A teen hacker group is selling malware on Discord

When you think of the type of person who might be a hacker, what first comes to mind likely isn’t a teenager. That’s in spite of the fact that there have been several cases of teens getting involved in online crime in the past few years, as we’ve previously written about on the SSLs.com blog. Well, they’re at it again (or, more accurately, haven’t stopped being at it.) Researchers at cybersecurity software firm Avast have discovered an online community of teens dedicated to some dubious online practices.

What the group does

According to Avast, the group is dedicated to exchanging and spreading malware-as-a-service software known as Lunar. The teens have put together toolkits and malware builders that are easy to use so that anyone can create their own DIY malware, even if they lack technical skills.

The situation first came to researchers’ attention when they came across ransomware software that cost only $25, which is far lower than what something like this would usually cost. Upon further investigation, they found that the ransomware encrypted files and changed their extensions to .LUNAR. Other malware they found included crypto miners and information stealers. In contrast to the type of malware the researchers usually encountered, this had a strangely low possibility of profit.

Eventually, they found the creator selling the software on Discord, primarily to 11-16 year-olds. Aside from selling it, the creator also hosted giveaways, took suggestions from clients, shared plugins, and generally hung out with everyone. This was when the researchers discovered that although the malware had the capabilities mentioned in the previous paragraph, it was mainly advertised to carry out some decidedly teenage pranks. These pranks included stealing or deleting Fortnite or Minecraft folders, taking over game accounts, and repeatedly opening a browser window with PornHub on an unsuspecting target’s computer. 

Why malware groups?

Jan Holman, an Avast researcher, believes such groups appeal to young people because hacking is seen as cool and fun. A very modern act of rebellion. It’s also an easy way to make money and requires little to no programming knowledge to create their own malware with these kits; just a little customization, and it’s ready to go. You also can’t discount the community element. Making friends and being part of a group is a powerful thing, especially when you’re a teenager. 

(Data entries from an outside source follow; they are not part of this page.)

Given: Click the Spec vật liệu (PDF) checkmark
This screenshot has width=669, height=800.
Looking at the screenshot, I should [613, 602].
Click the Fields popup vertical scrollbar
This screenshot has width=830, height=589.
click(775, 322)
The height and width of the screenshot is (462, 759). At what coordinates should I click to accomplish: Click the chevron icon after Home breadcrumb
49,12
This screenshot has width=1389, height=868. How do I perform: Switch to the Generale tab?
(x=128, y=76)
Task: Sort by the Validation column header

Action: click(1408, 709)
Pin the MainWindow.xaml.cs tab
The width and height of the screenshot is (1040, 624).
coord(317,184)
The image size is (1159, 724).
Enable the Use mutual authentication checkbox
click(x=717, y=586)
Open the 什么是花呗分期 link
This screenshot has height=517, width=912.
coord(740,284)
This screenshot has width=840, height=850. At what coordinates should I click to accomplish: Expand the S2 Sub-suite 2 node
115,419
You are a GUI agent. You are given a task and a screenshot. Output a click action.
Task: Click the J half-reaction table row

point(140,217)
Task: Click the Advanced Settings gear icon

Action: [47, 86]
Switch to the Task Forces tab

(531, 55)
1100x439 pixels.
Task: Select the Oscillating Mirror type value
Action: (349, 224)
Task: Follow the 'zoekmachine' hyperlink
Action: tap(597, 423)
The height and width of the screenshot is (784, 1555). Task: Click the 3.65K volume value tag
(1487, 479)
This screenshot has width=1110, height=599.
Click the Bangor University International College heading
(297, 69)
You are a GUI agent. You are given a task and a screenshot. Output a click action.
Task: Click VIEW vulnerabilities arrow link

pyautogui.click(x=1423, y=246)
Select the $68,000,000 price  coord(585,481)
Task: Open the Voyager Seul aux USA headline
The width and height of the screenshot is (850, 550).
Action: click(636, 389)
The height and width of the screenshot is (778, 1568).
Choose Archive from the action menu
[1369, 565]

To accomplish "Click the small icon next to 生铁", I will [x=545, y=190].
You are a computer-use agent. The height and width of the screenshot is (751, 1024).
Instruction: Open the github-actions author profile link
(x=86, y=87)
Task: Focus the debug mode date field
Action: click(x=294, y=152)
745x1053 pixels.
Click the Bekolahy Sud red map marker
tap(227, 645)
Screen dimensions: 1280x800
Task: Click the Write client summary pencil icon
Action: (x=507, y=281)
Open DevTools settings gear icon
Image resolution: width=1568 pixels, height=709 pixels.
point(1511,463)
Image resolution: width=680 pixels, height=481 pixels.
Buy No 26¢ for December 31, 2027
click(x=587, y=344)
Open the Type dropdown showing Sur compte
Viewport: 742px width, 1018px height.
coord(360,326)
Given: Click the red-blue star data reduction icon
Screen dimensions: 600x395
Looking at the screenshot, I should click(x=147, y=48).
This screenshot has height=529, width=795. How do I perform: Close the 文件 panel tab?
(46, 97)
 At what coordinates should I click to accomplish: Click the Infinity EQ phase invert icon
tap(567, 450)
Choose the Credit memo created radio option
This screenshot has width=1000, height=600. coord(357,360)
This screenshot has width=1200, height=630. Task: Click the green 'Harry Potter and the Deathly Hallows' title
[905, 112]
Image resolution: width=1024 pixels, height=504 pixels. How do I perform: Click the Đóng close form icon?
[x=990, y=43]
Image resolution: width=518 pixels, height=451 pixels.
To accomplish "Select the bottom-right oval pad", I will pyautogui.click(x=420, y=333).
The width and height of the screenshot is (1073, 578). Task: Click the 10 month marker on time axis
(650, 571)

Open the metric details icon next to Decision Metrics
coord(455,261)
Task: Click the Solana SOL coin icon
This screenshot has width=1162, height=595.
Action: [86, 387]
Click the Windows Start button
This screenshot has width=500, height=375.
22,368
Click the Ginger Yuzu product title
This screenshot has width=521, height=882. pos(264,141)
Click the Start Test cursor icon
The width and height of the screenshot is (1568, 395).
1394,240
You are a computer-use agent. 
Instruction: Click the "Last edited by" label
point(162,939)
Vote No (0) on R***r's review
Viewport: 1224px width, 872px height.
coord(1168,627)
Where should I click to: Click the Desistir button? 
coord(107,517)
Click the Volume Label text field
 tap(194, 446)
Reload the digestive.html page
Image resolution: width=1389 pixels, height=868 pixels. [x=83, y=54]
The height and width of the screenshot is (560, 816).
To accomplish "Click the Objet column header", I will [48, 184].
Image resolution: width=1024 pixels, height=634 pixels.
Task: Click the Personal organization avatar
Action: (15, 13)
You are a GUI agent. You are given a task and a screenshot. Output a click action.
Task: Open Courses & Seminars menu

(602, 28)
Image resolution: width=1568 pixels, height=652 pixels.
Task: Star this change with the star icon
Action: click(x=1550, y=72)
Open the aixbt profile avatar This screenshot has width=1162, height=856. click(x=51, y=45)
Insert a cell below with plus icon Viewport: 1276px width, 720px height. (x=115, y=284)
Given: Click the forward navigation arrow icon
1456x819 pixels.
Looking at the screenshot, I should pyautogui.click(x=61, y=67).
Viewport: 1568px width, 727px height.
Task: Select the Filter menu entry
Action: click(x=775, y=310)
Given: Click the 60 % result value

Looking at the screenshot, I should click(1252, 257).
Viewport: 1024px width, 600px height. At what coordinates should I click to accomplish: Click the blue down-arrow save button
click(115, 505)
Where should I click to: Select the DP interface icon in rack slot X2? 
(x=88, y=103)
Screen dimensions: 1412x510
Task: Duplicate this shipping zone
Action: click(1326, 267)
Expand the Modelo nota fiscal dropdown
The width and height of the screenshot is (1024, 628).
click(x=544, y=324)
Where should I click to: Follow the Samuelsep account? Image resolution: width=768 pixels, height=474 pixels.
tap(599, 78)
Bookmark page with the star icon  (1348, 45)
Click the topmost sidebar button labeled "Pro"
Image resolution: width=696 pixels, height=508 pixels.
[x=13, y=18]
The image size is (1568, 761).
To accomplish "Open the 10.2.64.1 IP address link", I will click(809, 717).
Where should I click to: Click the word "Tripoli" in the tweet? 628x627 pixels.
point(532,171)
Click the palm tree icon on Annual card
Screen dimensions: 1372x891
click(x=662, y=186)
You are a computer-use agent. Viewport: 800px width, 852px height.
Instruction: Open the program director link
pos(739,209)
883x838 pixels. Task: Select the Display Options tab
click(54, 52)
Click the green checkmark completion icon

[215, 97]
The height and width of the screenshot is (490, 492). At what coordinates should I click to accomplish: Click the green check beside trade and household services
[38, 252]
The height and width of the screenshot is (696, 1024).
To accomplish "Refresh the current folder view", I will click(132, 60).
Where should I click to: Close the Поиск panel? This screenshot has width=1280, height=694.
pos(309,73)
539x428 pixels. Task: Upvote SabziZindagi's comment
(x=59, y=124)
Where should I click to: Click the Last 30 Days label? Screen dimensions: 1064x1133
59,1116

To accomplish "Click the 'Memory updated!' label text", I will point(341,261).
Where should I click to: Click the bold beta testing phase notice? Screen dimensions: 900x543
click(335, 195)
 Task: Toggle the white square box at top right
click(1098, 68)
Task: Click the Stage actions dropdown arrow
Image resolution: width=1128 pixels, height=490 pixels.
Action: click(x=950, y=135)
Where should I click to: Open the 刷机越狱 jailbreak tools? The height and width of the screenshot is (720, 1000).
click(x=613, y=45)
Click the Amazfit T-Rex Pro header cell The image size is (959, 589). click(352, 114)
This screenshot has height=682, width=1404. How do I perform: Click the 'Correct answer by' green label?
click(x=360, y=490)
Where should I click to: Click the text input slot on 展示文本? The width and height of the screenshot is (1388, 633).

Of course, there are far healthier, less illegal ways to find community as a teenager. Holman stresses that it’s not just the people they’re targeting who are at risk but also they themselves and their families. The malware they purchase may infect their own computer, exposing things like bank details and personal accounts to cybercriminals.

Wrap up

If you suspect your child might be involved in such activities, Avast experts advise parents not to forbid them from certain online places outright but instead teach them to think critically about the dangers that lurk on certain corners of the Internet. Here’s a guide on how to talk to your children about online safety. If they are interested in hacking, you don’t necessarily have to discourage them, as it isn’t always a bad thing, as the media might have led you to believe. There are plenty of ethical hackers out there who work in the realm of cybersecurity. But it’s crucial that they know the ramifications of carrying out illicit activities in a digital setting and that stealing from someone online is no different from stealing from someone in “real life”.